Back in the 4th grade, I used to cut up the pages of old Surfer magazines, which my father subscribed us to, and create collages to go on top of every notebook, folder, and binder that I had. I remember sitting on the stained, carpeted floor of my bedroom with glue and scissors in hand, flipping through the laminated pages for photos of my favorite surfers (Taj Burrow, Ry Craike, Andy Irons). After a little while, people began to comment on my collages. And for a brief time, I created and sold them to my classmates for about $1 each. While the money was nice, and the Slurpees that I bought with it even nicer, it was the time alone where I would get lost within the magazine that I cherish the most.
Surfer was everything. It brought the out of reach, in reach. It was the connection point for myself, and millions of others, to the weird and wonderful world of surfing. Without Instagram, let alone the internet as we now know it, Surfer was the surfing media and it embodied a stoke that was contagious. So contagious, I might add, that my friends and I would leave a magazine in our parent’s cars to look through before paddling out for a surf of our own.
When I look back at my childhood as a young surfer and think about the people, waves, and things that most influenced me– that got me excited about the ocean and wave riding– Surfer Magazine might be number one. The ads, the interviews, the free posters (!?!?), the portfolios, everything. I soaked it all in until I absolutely oozed surf culture (with sun-bleached hair and tanned skin to match).
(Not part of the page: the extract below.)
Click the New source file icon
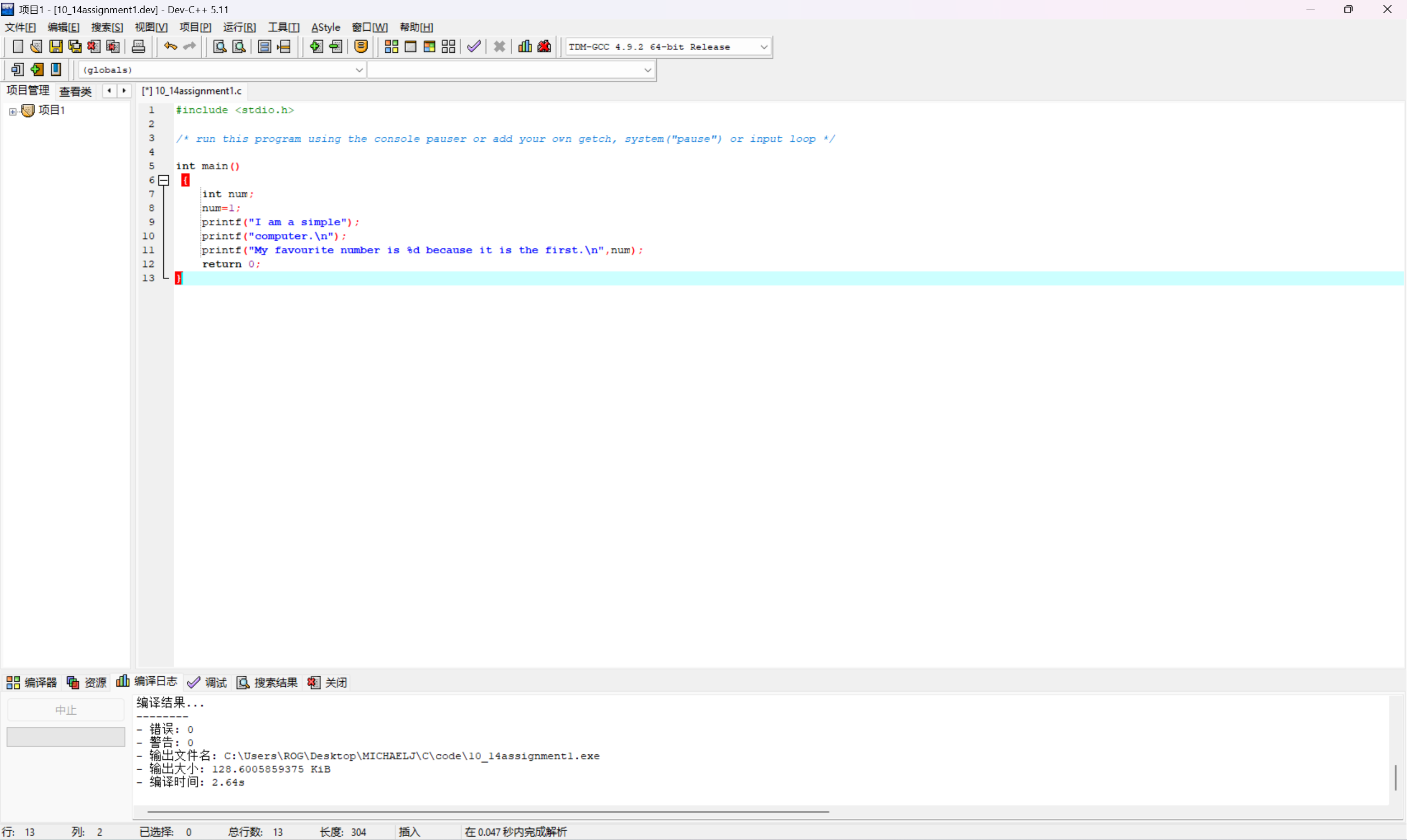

As I grew older, I watched as the surfing world changed around me. Money, which once flooded industry, was gone just as quick. Having survived the dot com boom, with a hardened and loyal base, it was still no match for the arrival of Instagram and the vloging aftershock of YouTube. Like footprints on the beach, magazines and other physical publications vanished before our eyes. The beloved surfers slowly disappeared too. Some, albeit valiantly, put up a fight, but today, few surfers have maintained the stardom that they once felt throughout the first decade of the 2000s.
Still, Surfer Magazine prevailed. Loaded on the shelves of every coastal Airport and on the credit card statement of the burnt out and forgetful, Surfer Magazine hung around. Not only did the publication survive, it seemingly thrived. Quick to adapt to the changing society, Surfer created a strong Instagram and YouTube presence, boasting 2.2 million followers on IG and multiple video series’ like “Shed Sessions” and “Quivers.” In some ways it just seemed like Surfer Magazine was too big to fail. It had survived so much, and apparently with such ease, that I simply assumed that it could make it through anything.
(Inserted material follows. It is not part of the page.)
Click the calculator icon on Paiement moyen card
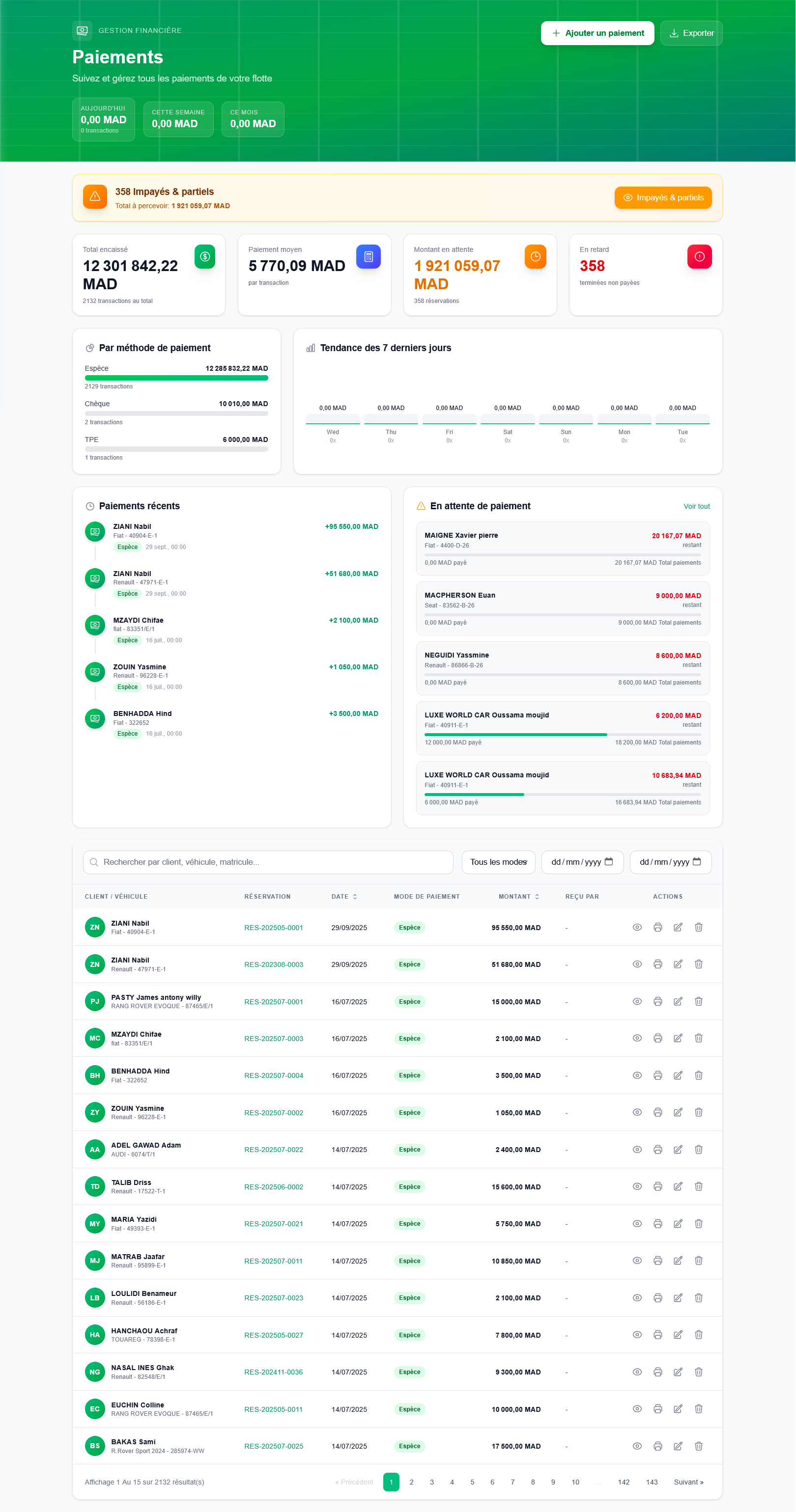The width and height of the screenshot is (796, 1512). coord(369,256)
But as millions of Americans will tell you, the disaster that is COVID-19 has a way of throwing a wrench in things. On Friday night, less than a week ago, the story broke that the entirety of the Surfer staff was furloughed by their parent company, American Media, thus shutting down the legendary and 60 year old magazine. I, drunk at that time, didn’t really know how to react. I was stunned, shocked, confused. And as dramatic as this sounds, it honestly felt like I had lost a friend, or at bare minimum a respected mentor. For my entire life (and for my father’s entire life), Surfer Magazine had been there. It was the cornerstone of the industry– an anchor for surfers everywhere. And just like that, the line was cut and now we simply drift.
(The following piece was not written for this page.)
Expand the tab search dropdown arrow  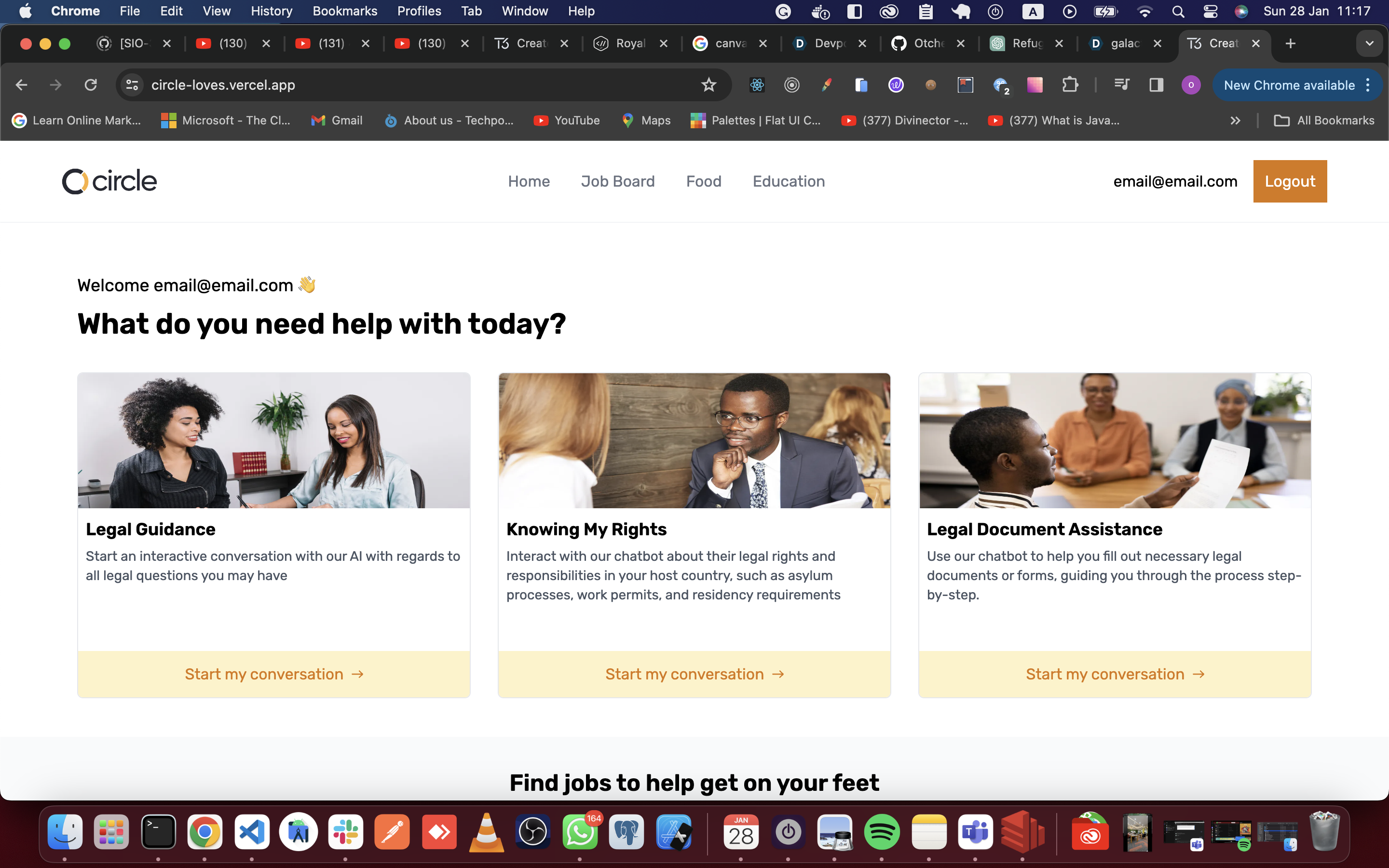tap(1370, 43)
It has been a struggle, this past week, to come to terms with such a loss within the surfing world. With the magazine gone (literally overnight), a vacuum has been created and I truly don’t know what could possibly fill it. The Surfers Journal is the last major physical publication remaining, but its literary and artistic lens leaves out the inseparable kooky and punk world that surfing loves. Stab Mag, a rapidly growing online magazine, now has a stronghold on organized surfing media. But I’m worried that their overly casual, badboy (I use “badboy” because it’s literally only dudes at the place) persona does a disservice to the romantic type, who enjoy a touch of elegance when reading about the ocean and waves and the people who ride them. Surfer Magazine did it all, earning and maintaining the respect of all surfers across the spectrum.
Yesterday, as I paddled out to a frigid but playful Ocean Beach, I couldn’t help but notice an extra weight on the water. Surfers sat hunched and quiet, picking waves every now and again, moving from one edge of the sandbar to another with just a few turns. Nobody brought it up, but we all felt the loss of the iconic magazine and it showed. That being said, there was an undeniable comfort in knowing that the loss was shared by a worldwide community of wave riders, only few of which have known a world without the magazine. And as I glided up and down a crumbling, waist-high left, I couldn’t help but feel that rush of excitement– that edge-of-bliss feeling that surely started Surfer Magazine in the first place. The legendary publication may be gone, but the core of surfing, the core that the magazine so avidly promoted, shared, and spread, would never really go away.